> [PASSAGE]:
_____
Recently, the Arizona State University published an article where discussed returns of the holiday gifts with Hitendra Chaturvedi, a professor of practice in the Department of Supply Chain Management in the W. P. Carey School of Business.
The National Retail Federation predicted that in 2021 overall holiday spending will grow up to 10,5% compared to 2020. Total online sales are going to reach $215 billion – about 20% of all holiday retail sales.
According to the data provided by the professor, the return rate differs for online and offline sales. It is around 25% for the websites and for the offline stores – about 8%. So, according to those numbers, the expected amount of returned gifts is $54 billion if only online sales are taken into account and up to $120 billion overall. All those items are going to impact logistics and decrease the profit of the sellers because they need proper handling. This may not be an issue for high-end electronics, which usually get refurbished and resold on different platforms like eBay. Still, very often, cheap electronics, plastics, etc., are going to be scrapped, and only part of such items are actually recycled. And, for example, fast fashion items made from synthetic materials are often just thrown away or get burned.
_____
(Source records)
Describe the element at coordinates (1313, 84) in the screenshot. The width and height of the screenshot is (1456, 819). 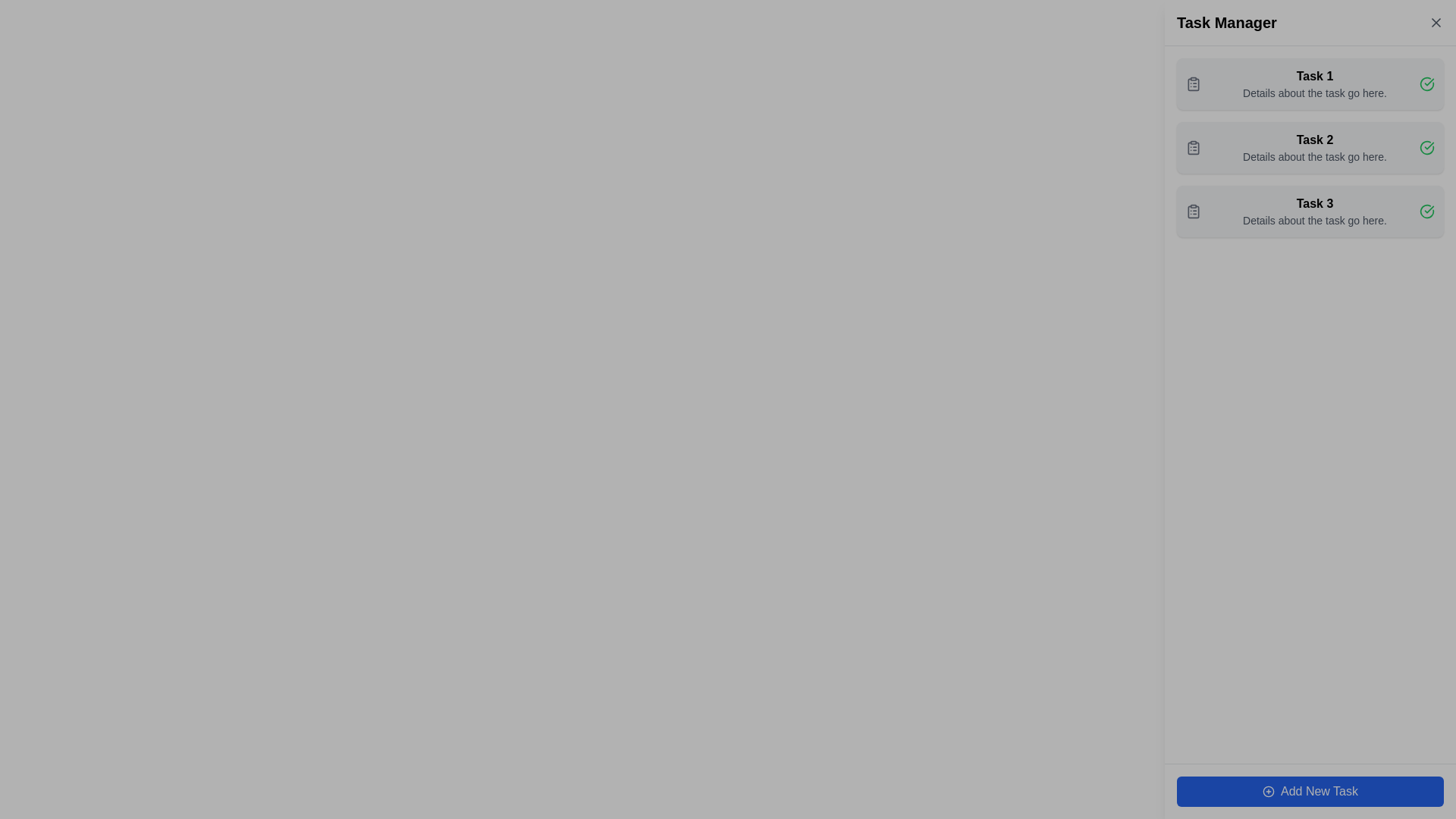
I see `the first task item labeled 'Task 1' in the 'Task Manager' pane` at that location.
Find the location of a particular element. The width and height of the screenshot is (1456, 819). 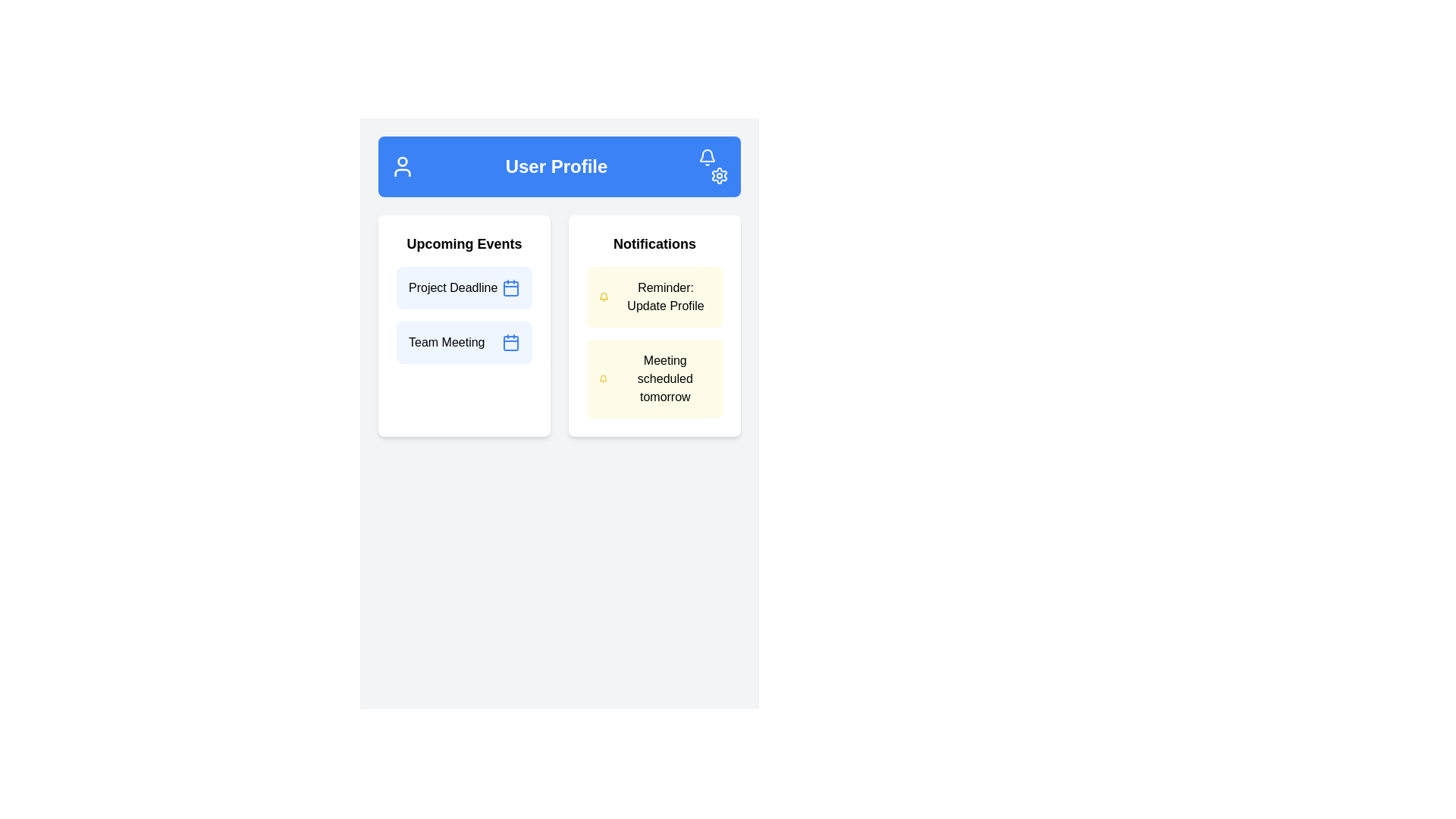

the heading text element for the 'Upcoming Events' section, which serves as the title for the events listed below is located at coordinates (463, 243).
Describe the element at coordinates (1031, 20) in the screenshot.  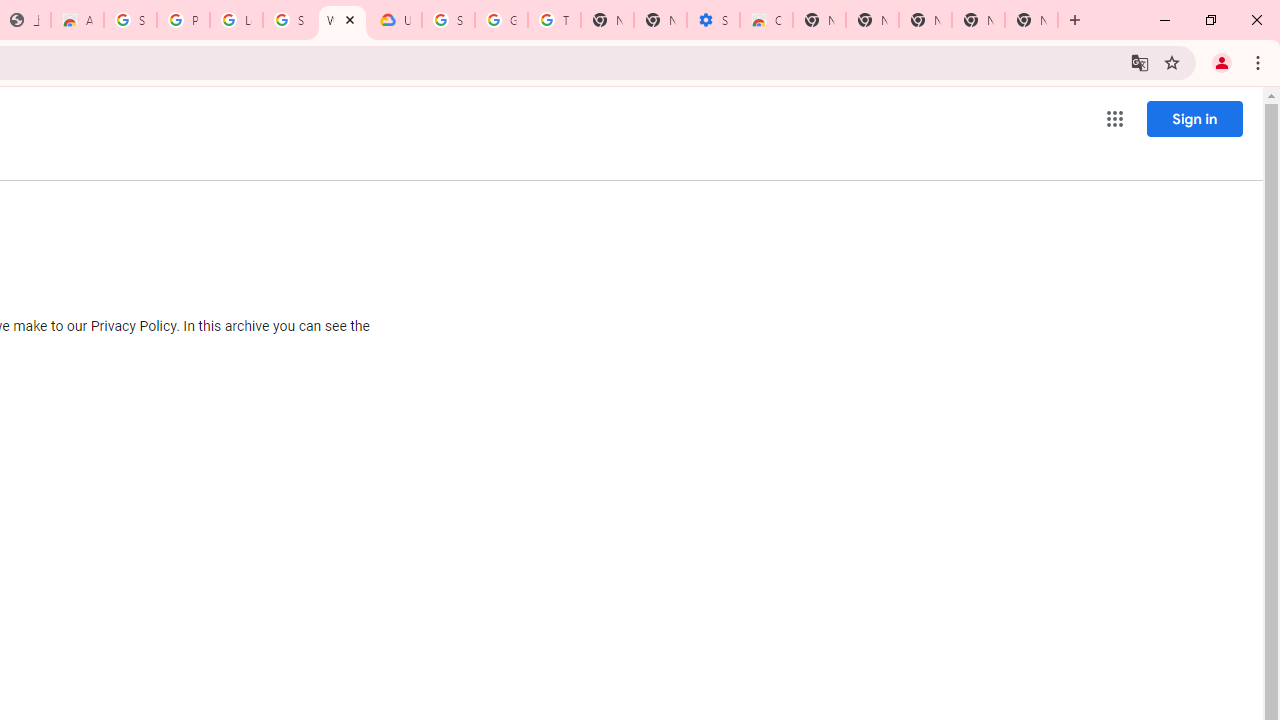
_____
> [TASK STATEMENT]:
Please continue the article on holiday gift returns from where it stops. You can set the records aside, since nothing here depends on them.

> [OUTPUT OF THE EXERCISE]:
So, the problem is not only financial. It affects the environment as well. To avoid it, professor Chaturvedi recommends acting in a different way. For example, a gift card may be a good option, allowing the recipient to pick the thing they need. Another way is to purchase some kind of service. That will let you avoid unnecessary load on the logistics and, at the same time, will support the service industry, which was hit by the pandemic.